As gestações não furtaram a beleza da Senhora Paim Brittes. Ao contrário, é ainda mais atraente do que fora quando recém-casada. Os seios fartos, ancas largas, quadris arredondados, caminhar firme, o olhar que combina um ar misterioso, força e doçura numa pessoa só. Como um símbolo, nunca descuidou de passar babosa para amaciar os cabelos. Pentear-se era um ritual, afastava-se momentaneamente dos encargos de mãe e dona de casa e deixava Afrodite tomar conta de seu espírito. Vaidosa, fazia vestidos, que adaptava nas idas e vindas de sua cintura, segundo os últimos modelos da revista Fon Fon, que o esposo trazia das viagens. 
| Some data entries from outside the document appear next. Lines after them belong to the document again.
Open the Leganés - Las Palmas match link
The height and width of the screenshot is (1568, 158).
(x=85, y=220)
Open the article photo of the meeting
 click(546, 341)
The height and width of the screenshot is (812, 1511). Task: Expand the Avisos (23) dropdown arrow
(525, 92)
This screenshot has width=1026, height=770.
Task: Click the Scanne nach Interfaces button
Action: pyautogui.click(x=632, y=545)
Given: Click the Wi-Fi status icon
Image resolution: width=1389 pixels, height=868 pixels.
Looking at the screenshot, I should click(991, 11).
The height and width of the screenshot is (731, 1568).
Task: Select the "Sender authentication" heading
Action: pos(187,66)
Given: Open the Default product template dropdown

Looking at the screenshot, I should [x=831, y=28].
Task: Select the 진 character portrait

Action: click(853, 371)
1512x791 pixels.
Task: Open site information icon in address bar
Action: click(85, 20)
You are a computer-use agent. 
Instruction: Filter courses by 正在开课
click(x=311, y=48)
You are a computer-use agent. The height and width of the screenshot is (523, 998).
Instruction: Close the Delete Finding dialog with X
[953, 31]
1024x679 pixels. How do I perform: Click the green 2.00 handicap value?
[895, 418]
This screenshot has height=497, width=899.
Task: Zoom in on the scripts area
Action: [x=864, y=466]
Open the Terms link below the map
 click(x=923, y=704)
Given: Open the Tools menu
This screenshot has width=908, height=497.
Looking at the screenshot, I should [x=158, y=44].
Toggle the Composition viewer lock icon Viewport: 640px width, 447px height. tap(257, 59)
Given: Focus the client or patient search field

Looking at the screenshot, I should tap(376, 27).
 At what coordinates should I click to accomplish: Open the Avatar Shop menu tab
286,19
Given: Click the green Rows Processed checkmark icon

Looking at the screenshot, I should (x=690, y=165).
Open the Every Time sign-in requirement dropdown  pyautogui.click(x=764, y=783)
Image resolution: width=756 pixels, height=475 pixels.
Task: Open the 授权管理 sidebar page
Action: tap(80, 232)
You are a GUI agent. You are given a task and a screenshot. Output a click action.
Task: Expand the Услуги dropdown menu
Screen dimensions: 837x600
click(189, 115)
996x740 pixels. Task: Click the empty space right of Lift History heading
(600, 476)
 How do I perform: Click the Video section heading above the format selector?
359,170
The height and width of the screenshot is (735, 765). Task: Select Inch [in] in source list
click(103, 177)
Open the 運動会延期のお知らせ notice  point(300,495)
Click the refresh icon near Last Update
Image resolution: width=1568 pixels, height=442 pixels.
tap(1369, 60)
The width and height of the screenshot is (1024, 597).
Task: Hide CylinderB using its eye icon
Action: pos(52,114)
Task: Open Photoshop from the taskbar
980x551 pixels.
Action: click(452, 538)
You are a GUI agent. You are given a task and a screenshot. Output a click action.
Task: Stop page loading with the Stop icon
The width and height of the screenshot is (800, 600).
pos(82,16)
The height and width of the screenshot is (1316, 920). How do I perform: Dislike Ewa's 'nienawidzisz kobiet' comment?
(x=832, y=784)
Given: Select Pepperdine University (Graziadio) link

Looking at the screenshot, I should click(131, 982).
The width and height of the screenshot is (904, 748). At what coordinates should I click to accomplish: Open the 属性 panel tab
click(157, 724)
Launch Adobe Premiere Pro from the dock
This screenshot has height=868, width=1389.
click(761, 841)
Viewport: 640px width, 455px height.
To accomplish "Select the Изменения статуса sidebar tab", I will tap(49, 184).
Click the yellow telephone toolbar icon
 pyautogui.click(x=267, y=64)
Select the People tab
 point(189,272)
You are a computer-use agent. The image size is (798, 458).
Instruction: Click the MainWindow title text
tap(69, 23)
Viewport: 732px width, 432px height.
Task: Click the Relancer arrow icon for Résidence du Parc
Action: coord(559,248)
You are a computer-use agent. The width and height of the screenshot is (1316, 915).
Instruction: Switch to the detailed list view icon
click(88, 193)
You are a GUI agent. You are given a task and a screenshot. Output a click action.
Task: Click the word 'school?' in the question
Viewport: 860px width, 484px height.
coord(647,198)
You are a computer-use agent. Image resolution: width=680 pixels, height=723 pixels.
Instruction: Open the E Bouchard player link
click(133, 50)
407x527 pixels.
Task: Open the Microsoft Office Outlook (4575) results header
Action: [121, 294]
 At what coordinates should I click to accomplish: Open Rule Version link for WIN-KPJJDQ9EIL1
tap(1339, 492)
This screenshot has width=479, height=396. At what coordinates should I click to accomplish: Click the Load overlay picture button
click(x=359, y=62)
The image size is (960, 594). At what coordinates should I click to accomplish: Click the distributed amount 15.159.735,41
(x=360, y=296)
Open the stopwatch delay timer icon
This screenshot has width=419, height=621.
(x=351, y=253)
Subiu o cumprimento dos vestidos, baixou a cintura, cortou os cabelos a la garçonne e encomendou da capital um chapéu cloche, que enterrava até os olhos, obrigando-a a um suave levantar do queixo. A moda sugere posição levemente questionadora, as mulheres não mais aceitam o olhar baixo da submissão milenar. Isto talvez lá em Paris ou no Rio de Janeiro. Na casa dos Brittes, não se mistura lugar de mulher e de homem. Trajada com o seu melhor vestido, faixa amarrada abaixo da pronunciada barriga, desenha vagarosamente o batom carmim em seus lábios e com um lápis as sobrancelhas. Olha os filhos de cima a baixo e sai com os rebentos em fila, despedindo-se dos amigos que fizera em 14 anos vivendo naquela querência. 

Visita os Cortes da Silva, os Marques, os Saldanha, e tantos outros. Em cada casa, uma estória dos tempos vividos juntos. Choros e abraços apertados. O padre recorda o auxílio que a família dera para a construção da capela. A vizinha emociona-se lembrando da quermesse: as moças enfeitadas com diademas, os homens de terno e gravata, as senhoras de chapéu e as crianças correndo. Os doces de frutas que fizemos... A comadre lembra o nascimento de Branca, linda e alva como a mãe. Ecilda sente o coração apertar. A saudade antecipada tira-lhe o fôlego. 

Maria nunca vira sua mãe chorar tanto. Nem com as dores do parto dos irmãos, nem quando tiveram que sair da casa de pedra. Já na sua cadeira de descanso, a mulher senta-se cansada e com o olhar distante. As lágrimas escorrendo-lhe pelo rosto. A filha percebe a tristeza da genitora. Corre para o pátio e colhe umas folhas de laranjeira. 

- Mamãe, fiz para a senhora este chá de laranjeira. Vai lhe fazer bem. 

Ecilda sabe que o marido tem o gualicho, o feitiço dos Pampas. Não nascera para fincar raiz, mas para correr o mundo. Nada tinha a fazer, senão acompanhar. O feitiço dela era o do amor.